Collected data entries
□ □ □ □ □
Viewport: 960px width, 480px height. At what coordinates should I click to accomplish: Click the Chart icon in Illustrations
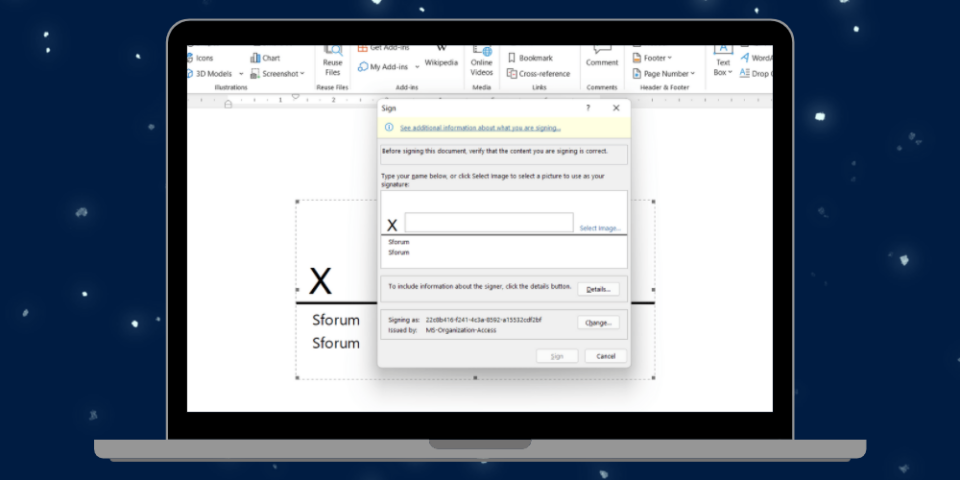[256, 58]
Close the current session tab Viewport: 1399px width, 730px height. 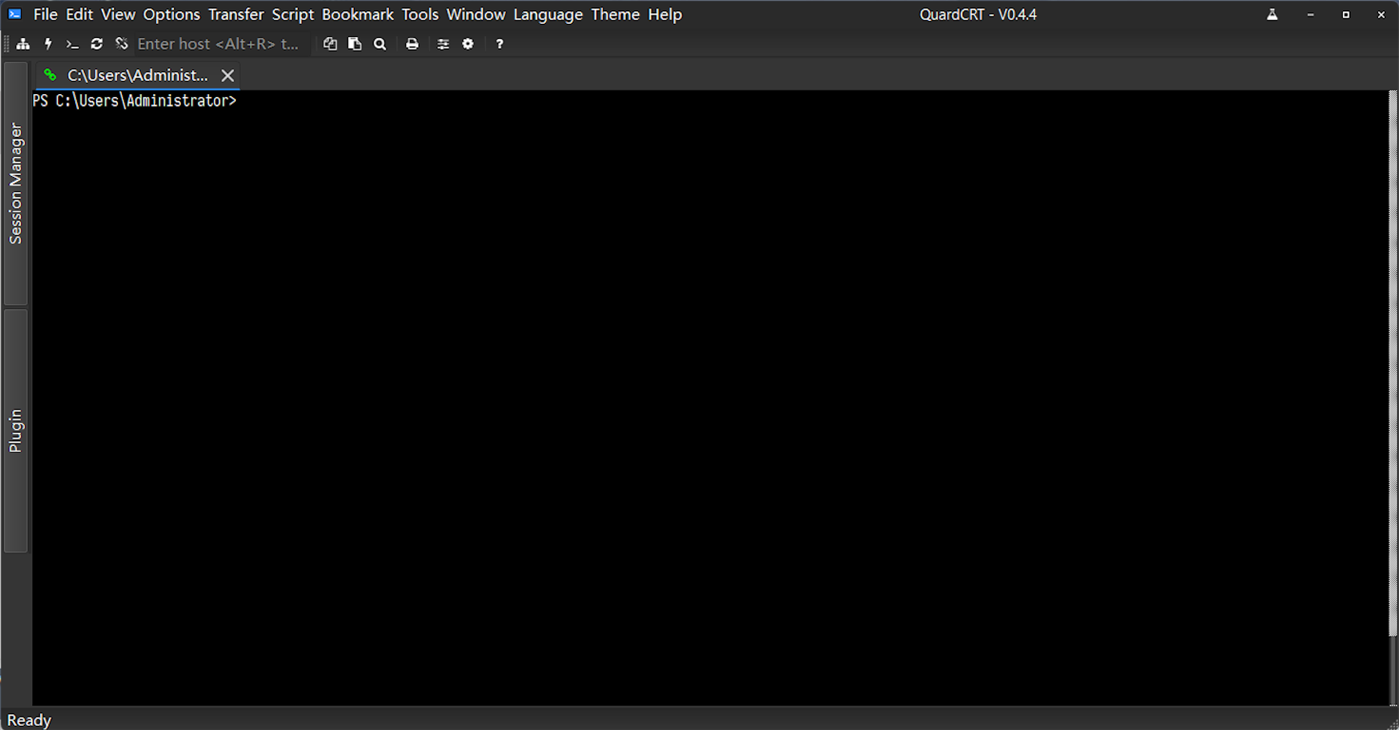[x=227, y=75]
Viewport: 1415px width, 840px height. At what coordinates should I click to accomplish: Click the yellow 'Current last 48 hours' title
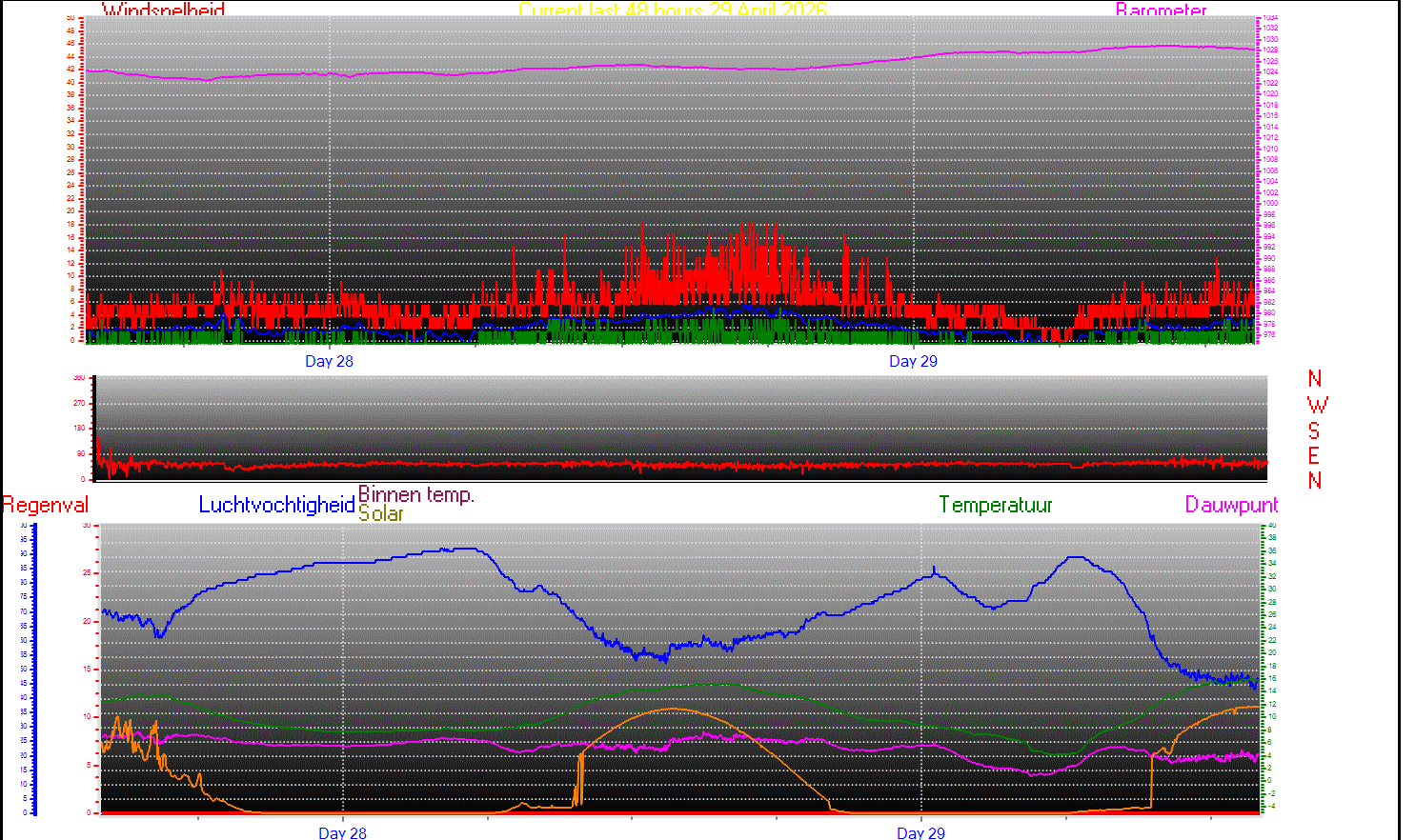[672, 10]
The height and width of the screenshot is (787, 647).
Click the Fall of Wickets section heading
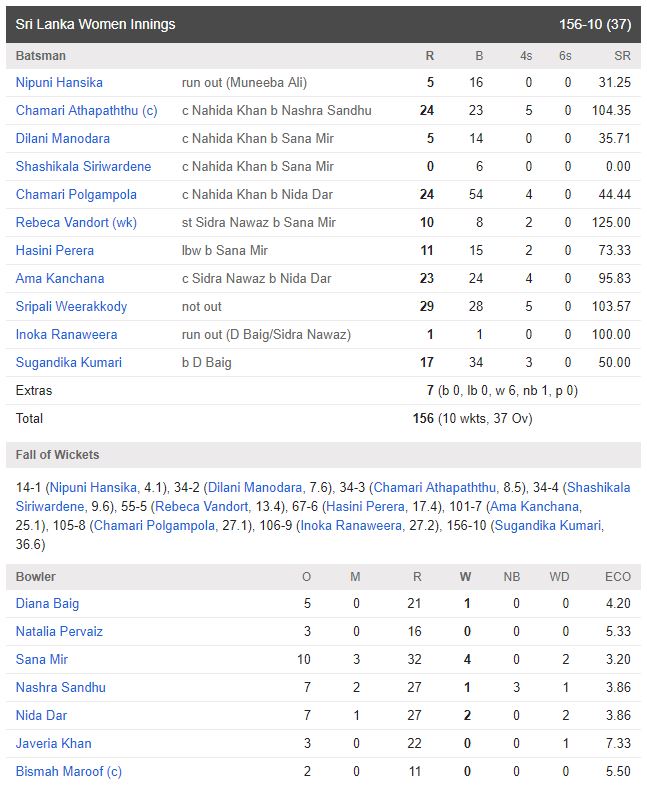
□ □ □ □ □
Exercise directions: Repeat only the lines from the line with "Viewport: 1415px width, 840px" to the end of the entries, including both the first and the last line, and drop every picture.

Response to this task:
Viewport: 1415px width, 840px height. At what coordinates should I click to accomplish: Click the yellow 'Current last 48 hours' title
[672, 10]
The height and width of the screenshot is (787, 647).
Click the Fall of Wickets section heading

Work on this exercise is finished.